Case Study 36.1: IBM Watson for Oncology — The Rise and Fall of AI's Healthcare Moonshot

From Jeopardy! to the Cancer Ward

Overview

In February 2011, a computer named Watson competed on Jeopardy! — the American television quiz show — against the two all-time champion human players, Ken Jennings and Brad Rutter. Watson won decisively, defeating both champions over three televised episodes. IBM had spent four years and tens of millions of dollars developing Watson's natural language understanding capabilities for this purpose. The victory was a genuine technical achievement: Watson demonstrated an ability to parse complex English-language questions, draw on a massive knowledge base, and respond quickly and accurately in a high-stakes, public setting.

IBM's subsequent decision to commercialize Watson in healthcare, and specifically in oncology, is a case study in the gap between AI's demonstrated capabilities in controlled settings and its performance in the complex, high-stakes, variable environment of clinical medicine. It is also a case study in what happens when commercial ambition, marketing enthusiasm, and institutional prestige combine to accelerate deployment beyond what clinical evidence supports.

The Pivot to Healthcare

Following the Jeopardy! victory, IBM positioned Watson as a platform for enterprise cognitive computing — artificial intelligence that could process unstructured information (like clinical literature) and provide expert-quality analysis. Healthcare was identified as a primary market, based on the intuition that medicine involved the exact challenge Watson had demonstrated facility with: large volumes of text-based information, complex questions, and the need for synthesized, authoritative answers.

The oncology application was particularly attractive because of cancer treatment's genuine complexity. Oncology is one of the most rapidly evolving fields in medicine, with hundreds of cancer types, thousands of clinical trial results, evolving genomic classifications, complex drug interactions, and patient-specific factors that all bear on treatment selection. Even experienced oncologists may not be current on the latest evidence across all tumor types. The vision of an AI system that had read and synthesized all of the oncology literature — that could give any oncologist anywhere access to MSKCC-quality reasoning — was compelling.

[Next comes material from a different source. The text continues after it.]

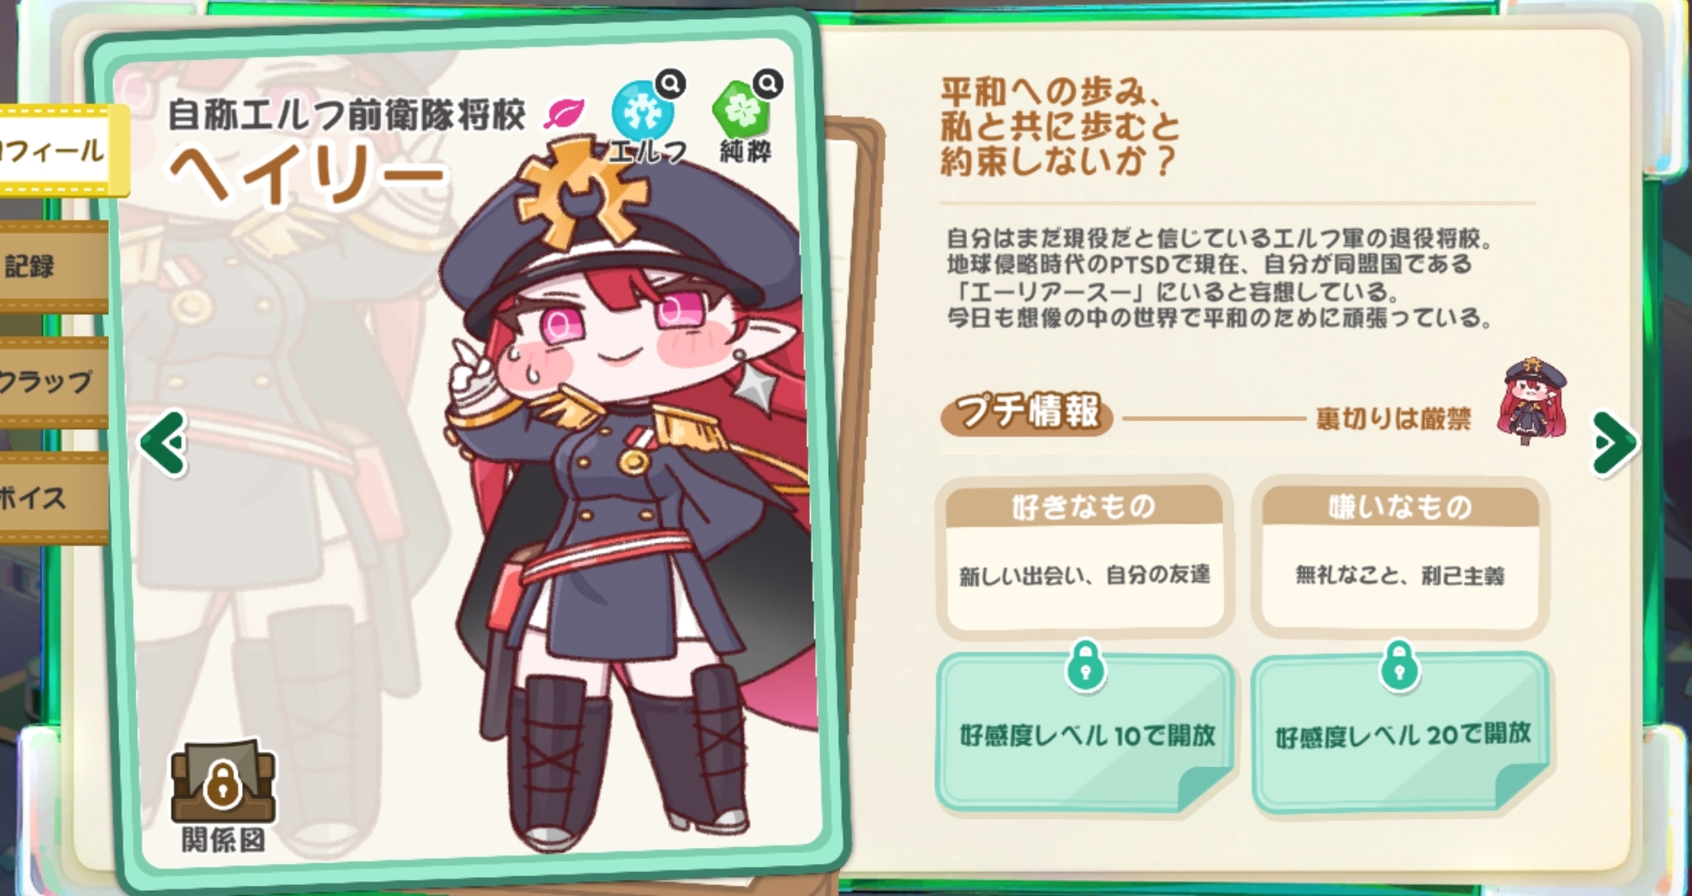Click the 嫌いなもの card
Screen dimensions: 1692x896
(x=1400, y=556)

IBM announced a series of major institutional partnerships:

In 2013, IBM partnered with the University of Texas MD Anderson Cancer Center on a project to create a "cognitive computing system" for leukemia treatment, with a reported cost to MD Anderson of approximately $62 million.
IBM partnered with Memorial Sloan Kettering Cancer Center (MSKCC) to develop Watson for oncology treatment recommendations across multiple cancer types.
IBM announced partnerships with Manipal Hospitals in India, Samsung Medical Center in South Korea, Jupiter Medical Center in Florida, and hospitals across Europe, Asia, and Latin America.
IBM sold Watson Health assets to multiple health systems and positioned Watson as a transformative force in precision medicine.

The partnership announcements were made with significant media coverage and ambitious language. IBM executives and partner institution leaders described Watson's potential to transform oncology care, reduce diagnostic errors, and democratize access to expert oncology reasoning.

The Training Methodology

Understanding why Watson for Oncology failed requires understanding how it was trained — a methodology that contained the seeds of the subsequent problems.

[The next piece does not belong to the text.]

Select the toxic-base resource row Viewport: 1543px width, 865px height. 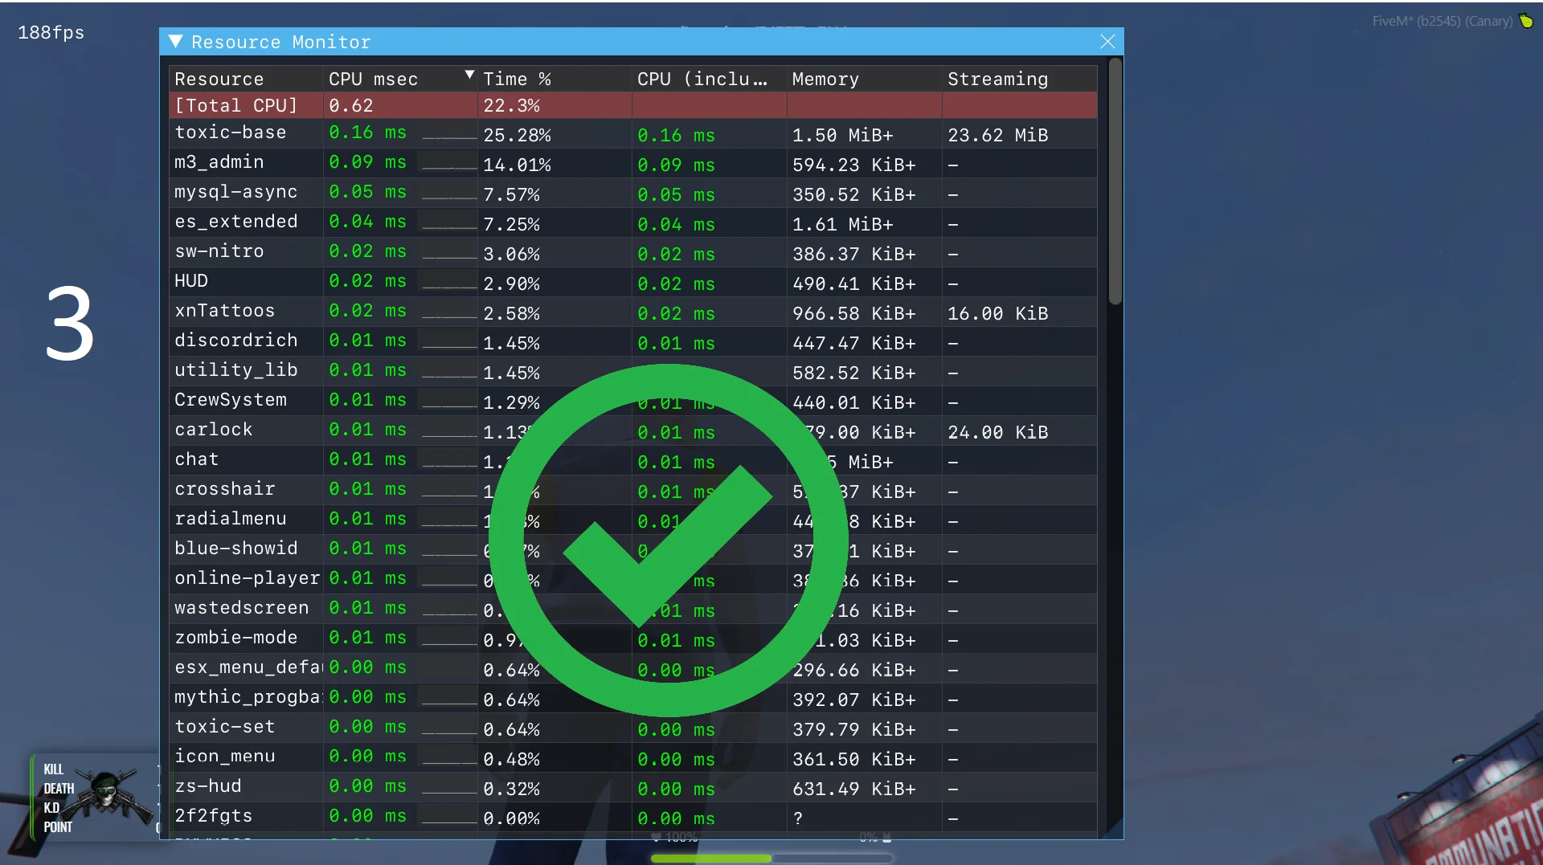click(231, 133)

Watson for Oncology's treatment recommendations were not generated by analysis of actual patient outcomes data. The system was not trained on databases showing which treatments led to which outcomes for which types of patients. Instead, Watson was trained on hypothetical patient cases — clinical vignettes — that were created and annotated by oncologists at MSKCC.

The training process worked roughly as follows: MSKCC oncologists described hypothetical patient scenarios, including simulated patient characteristics, pathology findings, and clinical contexts. They then annotated these scenarios with their recommended treatments and reasoning, explaining why certain therapies were preferred. Watson learned to match similar patient presentations to the annotated recommendations. The system was, in effect, learning MSKCC's clinical reasoning from curated examples, not from the messy, variable reality of actual patient outcomes across diverse populations.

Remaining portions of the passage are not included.